> **WHAT YOU SHOULD DO**
All of the data should be restated exactly as it stands.

> **Collected data entries**
********************

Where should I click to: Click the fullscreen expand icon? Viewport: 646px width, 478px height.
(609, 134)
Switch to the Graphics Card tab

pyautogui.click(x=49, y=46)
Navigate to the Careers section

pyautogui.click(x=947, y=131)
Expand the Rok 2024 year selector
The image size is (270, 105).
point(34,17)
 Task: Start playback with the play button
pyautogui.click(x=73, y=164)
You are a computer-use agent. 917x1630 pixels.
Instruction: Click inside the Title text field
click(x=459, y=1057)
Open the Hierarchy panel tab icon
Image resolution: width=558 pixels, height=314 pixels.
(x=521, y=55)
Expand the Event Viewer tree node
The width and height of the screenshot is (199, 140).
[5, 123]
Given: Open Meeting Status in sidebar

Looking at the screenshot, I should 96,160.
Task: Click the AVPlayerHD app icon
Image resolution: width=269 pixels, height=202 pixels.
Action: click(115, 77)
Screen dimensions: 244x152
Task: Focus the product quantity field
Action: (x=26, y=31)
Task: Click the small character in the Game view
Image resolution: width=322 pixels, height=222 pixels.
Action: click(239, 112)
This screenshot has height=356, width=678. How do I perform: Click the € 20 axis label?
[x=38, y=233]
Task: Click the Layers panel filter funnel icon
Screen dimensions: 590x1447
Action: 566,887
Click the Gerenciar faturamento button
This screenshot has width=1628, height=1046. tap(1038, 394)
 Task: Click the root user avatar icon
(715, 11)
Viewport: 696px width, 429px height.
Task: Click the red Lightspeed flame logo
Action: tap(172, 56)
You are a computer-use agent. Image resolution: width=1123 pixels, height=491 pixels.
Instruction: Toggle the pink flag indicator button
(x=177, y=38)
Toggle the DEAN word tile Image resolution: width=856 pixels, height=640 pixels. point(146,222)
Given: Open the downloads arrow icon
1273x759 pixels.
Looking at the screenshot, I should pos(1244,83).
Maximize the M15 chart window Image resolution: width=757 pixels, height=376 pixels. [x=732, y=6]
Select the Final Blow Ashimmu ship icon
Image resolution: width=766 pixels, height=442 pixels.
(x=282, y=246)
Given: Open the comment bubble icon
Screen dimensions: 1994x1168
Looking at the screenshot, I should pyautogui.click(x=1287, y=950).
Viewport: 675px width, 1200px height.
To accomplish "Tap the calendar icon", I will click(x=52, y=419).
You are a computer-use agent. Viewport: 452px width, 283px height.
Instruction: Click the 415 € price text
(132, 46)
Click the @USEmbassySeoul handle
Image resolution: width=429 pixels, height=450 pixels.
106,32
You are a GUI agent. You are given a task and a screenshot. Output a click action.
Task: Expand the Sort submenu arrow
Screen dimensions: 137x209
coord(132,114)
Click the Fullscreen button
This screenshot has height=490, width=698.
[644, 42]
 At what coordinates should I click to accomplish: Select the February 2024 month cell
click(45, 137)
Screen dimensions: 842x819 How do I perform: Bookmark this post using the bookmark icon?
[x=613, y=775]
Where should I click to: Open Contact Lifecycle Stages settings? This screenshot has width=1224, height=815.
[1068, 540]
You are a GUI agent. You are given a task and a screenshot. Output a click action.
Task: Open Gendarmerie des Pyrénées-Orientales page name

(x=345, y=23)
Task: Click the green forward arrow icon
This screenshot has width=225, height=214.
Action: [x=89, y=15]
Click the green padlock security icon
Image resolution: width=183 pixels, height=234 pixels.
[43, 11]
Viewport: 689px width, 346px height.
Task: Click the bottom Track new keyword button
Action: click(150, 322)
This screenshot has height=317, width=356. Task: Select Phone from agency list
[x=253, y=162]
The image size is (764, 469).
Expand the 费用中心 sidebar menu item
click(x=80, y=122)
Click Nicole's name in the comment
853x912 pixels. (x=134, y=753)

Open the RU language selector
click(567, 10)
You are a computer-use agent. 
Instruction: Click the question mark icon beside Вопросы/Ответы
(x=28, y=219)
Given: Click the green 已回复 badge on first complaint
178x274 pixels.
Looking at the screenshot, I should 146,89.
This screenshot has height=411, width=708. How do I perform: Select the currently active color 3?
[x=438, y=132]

********************

> **RESULT OF THIS EXERCISE**
Where should I click to: Click the fullscreen expand icon? Viewport: 646px width, 478px height.
(609, 134)
Switch to the Graphics Card tab

pyautogui.click(x=49, y=46)
Navigate to the Careers section

pyautogui.click(x=947, y=131)
Expand the Rok 2024 year selector
The image size is (270, 105).
point(34,17)
 Task: Start playback with the play button
pyautogui.click(x=73, y=164)
You are a computer-use agent. 917x1630 pixels.
Instruction: Click inside the Title text field
click(x=459, y=1057)
Open the Hierarchy panel tab icon
Image resolution: width=558 pixels, height=314 pixels.
(x=521, y=55)
Expand the Event Viewer tree node
The width and height of the screenshot is (199, 140).
[5, 123]
Given: Open Meeting Status in sidebar

Looking at the screenshot, I should 96,160.
Task: Click the AVPlayerHD app icon
Image resolution: width=269 pixels, height=202 pixels.
Action: click(115, 77)
Screen dimensions: 244x152
Task: Focus the product quantity field
Action: (x=26, y=31)
Task: Click the small character in the Game view
Image resolution: width=322 pixels, height=222 pixels.
Action: click(239, 112)
This screenshot has height=356, width=678. How do I perform: Click the € 20 axis label?
[x=38, y=233]
Task: Click the Layers panel filter funnel icon
Screen dimensions: 590x1447
Action: 566,887
Click the Gerenciar faturamento button
This screenshot has width=1628, height=1046. tap(1038, 394)
 Task: Click the root user avatar icon
(715, 11)
Viewport: 696px width, 429px height.
Task: Click the red Lightspeed flame logo
Action: tap(172, 56)
You are a computer-use agent. Image resolution: width=1123 pixels, height=491 pixels.
Instruction: Toggle the pink flag indicator button
(x=177, y=38)
Toggle the DEAN word tile Image resolution: width=856 pixels, height=640 pixels. point(146,222)
Given: Open the downloads arrow icon
1273x759 pixels.
Looking at the screenshot, I should pos(1244,83).
Maximize the M15 chart window Image resolution: width=757 pixels, height=376 pixels. [x=732, y=6]
Select the Final Blow Ashimmu ship icon
Image resolution: width=766 pixels, height=442 pixels.
(x=282, y=246)
Given: Open the comment bubble icon
Screen dimensions: 1994x1168
Looking at the screenshot, I should pyautogui.click(x=1287, y=950).
Viewport: 675px width, 1200px height.
To accomplish "Tap the calendar icon", I will click(x=52, y=419).
You are a computer-use agent. Viewport: 452px width, 283px height.
Instruction: Click the 415 € price text
(132, 46)
Click the @USEmbassySeoul handle
Image resolution: width=429 pixels, height=450 pixels.
106,32
You are a GUI agent. You are given a task and a screenshot. Output a click action.
Task: Expand the Sort submenu arrow
Screen dimensions: 137x209
coord(132,114)
Click the Fullscreen button
This screenshot has height=490, width=698.
[644, 42]
 At what coordinates should I click to accomplish: Select the February 2024 month cell
click(45, 137)
Screen dimensions: 842x819 How do I perform: Bookmark this post using the bookmark icon?
[x=613, y=775]
Where should I click to: Open Contact Lifecycle Stages settings? This screenshot has width=1224, height=815.
[1068, 540]
You are a GUI agent. You are given a task and a screenshot. Output a click action.
Task: Open Gendarmerie des Pyrénées-Orientales page name

(x=345, y=23)
Task: Click the green forward arrow icon
This screenshot has width=225, height=214.
Action: [x=89, y=15]
Click the green padlock security icon
Image resolution: width=183 pixels, height=234 pixels.
[43, 11]
Viewport: 689px width, 346px height.
Task: Click the bottom Track new keyword button
Action: click(150, 322)
This screenshot has height=317, width=356. Task: Select Phone from agency list
[x=253, y=162]
The image size is (764, 469).
Expand the 费用中心 sidebar menu item
click(x=80, y=122)
Click Nicole's name in the comment
853x912 pixels. (x=134, y=753)

Open the RU language selector
click(567, 10)
You are a computer-use agent. 
Instruction: Click the question mark icon beside Вопросы/Ответы
(x=28, y=219)
Given: Click the green 已回复 badge on first complaint
178x274 pixels.
Looking at the screenshot, I should 146,89.
This screenshot has height=411, width=708. How do I perform: Select the currently active color 3?
[x=438, y=132]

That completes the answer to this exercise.